* [Consigne écrite] Reproduisez en entier, sans la moindre modification, le texte ci-dessous sur Liège, capitale européenne de la culture.

* [Texte extrait]
Au départ, j’étais contre.
Liège, capitale européenne de la culture en 2015, je n’en avais rien à foutre.
Un artiste qui est convié dans un cercle culturel proche de l’échevinat, c’est un fayot ou un magicien des-mots-qui-ne-froissent-personne, enculeur de mouche ou scieur de long en atticisme proustien (sans jamais égaler Proust, bien entendu).
Jacques Izoard inspirateur de « l'école de Liège » avait tellement tiré la couverture à lui, que les autres poètes étaient à poil ou morts de froid. La revue Odradek avait fini de nous les briser en 1980, remplacée par un concours de pétanque. Nys-Mazure n’était pas de Liège et ma poétesse préférée, ma bibiche bien liégeoise, ne savait pas y faire avec la rose locale. Ne frétille pas du derrière qui veut en chantant l’Internationale. Là encore, la disparition de Maggy Yerna, la divine toute en voix et en oeillades, pour une retraite anticipée, avait enrayé les canons de la beauté plastique et du contre-ut de la Cité ardente.
Alors, Liège, ville de référence ?… vraiment, on cherche ! Quant à Mons, hyper candidate branchée, lieu suprême de la culture, c’est la candidature surréaliste, le gag irrésistible !

* [Matériel fourni]
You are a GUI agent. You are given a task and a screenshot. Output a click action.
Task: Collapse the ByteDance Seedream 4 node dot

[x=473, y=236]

---

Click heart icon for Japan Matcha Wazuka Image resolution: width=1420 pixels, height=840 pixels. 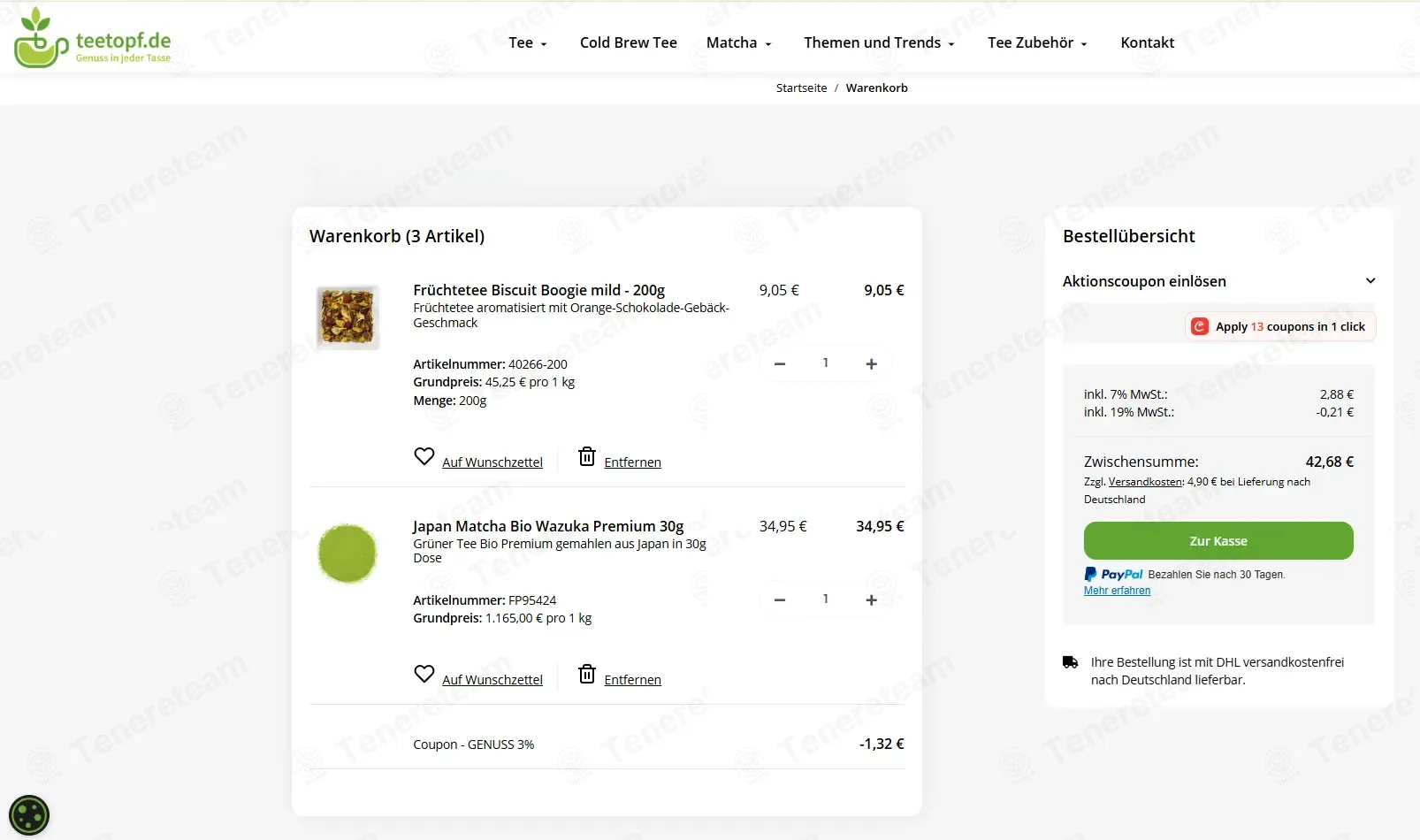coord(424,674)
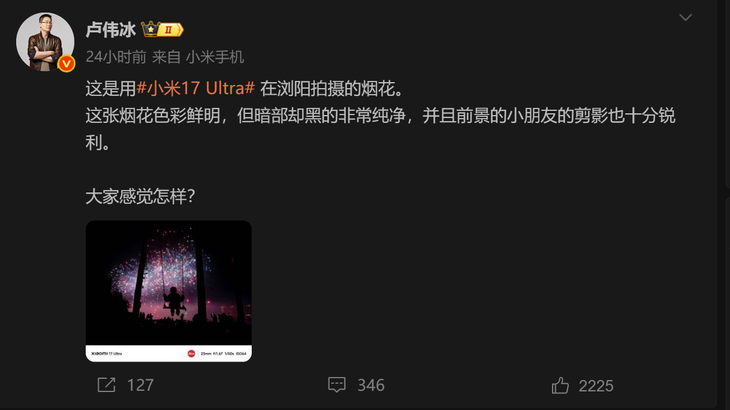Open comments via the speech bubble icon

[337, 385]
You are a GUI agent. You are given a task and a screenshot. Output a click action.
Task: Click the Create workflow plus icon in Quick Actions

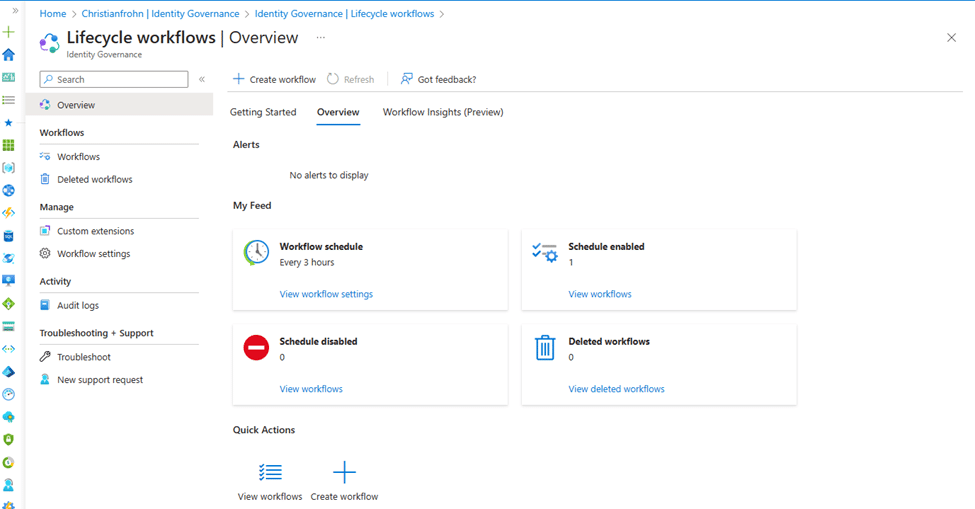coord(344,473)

* [Réponse à l'exercice]
Au départ, j’étais contre.
Liège, capitale européenne de la culture en 2015, je n’en avais rien à foutre.
Un artiste qui est convié dans un cercle culturel proche de l’échevinat, c’est un fayot ou un magicien des-mots-qui-ne-froissent-personne, enculeur de mouche ou scieur de long en atticisme proustien (sans jamais égaler Proust, bien entendu).
Jacques Izoard inspirateur de « l'école de Liège » avait tellement tiré la couverture à lui, que les autres poètes étaient à poil ou morts de froid. La revue Odradek avait fini de nous les briser en 1980, remplacée par un concours de pétanque. Nys-Mazure n’était pas de Liège et ma poétesse préférée, ma bibiche bien liégeoise, ne savait pas y faire avec la rose locale. Ne frétille pas du derrière qui veut en chantant l’Internationale. Là encore, la disparition de Maggy Yerna, la divine toute en voix et en oeillades, pour une retraite anticipée, avait enrayé les canons de la beauté plastique et du contre-ut de la Cité ardente.
Alors, Liège, ville de référence ?… vraiment, on cherche ! Quant à Mons, hyper candidate branchée, lieu suprême de la culture, c’est la candidature surréaliste, le gag irrésistible !